***** Records provided

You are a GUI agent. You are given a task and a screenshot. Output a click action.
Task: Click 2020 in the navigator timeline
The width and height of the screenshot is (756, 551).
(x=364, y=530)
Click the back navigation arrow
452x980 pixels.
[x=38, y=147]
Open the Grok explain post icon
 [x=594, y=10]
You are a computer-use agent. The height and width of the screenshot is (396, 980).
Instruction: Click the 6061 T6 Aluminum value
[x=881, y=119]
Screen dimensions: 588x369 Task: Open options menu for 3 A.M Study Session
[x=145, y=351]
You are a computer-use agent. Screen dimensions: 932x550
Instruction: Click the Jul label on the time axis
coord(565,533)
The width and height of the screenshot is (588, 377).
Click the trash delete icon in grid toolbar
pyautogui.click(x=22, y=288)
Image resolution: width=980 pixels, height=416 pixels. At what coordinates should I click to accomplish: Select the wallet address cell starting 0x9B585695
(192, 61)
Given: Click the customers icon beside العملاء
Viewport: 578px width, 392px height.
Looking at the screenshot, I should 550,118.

**********
***** Records provided

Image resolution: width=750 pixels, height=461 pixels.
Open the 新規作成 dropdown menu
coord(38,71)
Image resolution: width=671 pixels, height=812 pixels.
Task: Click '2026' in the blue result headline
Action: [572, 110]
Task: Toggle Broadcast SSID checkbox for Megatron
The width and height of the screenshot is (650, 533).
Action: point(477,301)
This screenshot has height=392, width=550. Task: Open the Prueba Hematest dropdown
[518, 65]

**********

Prompt
In the entries above, tally the lines that include the string "computer". Give the figure only.

Exercise output
2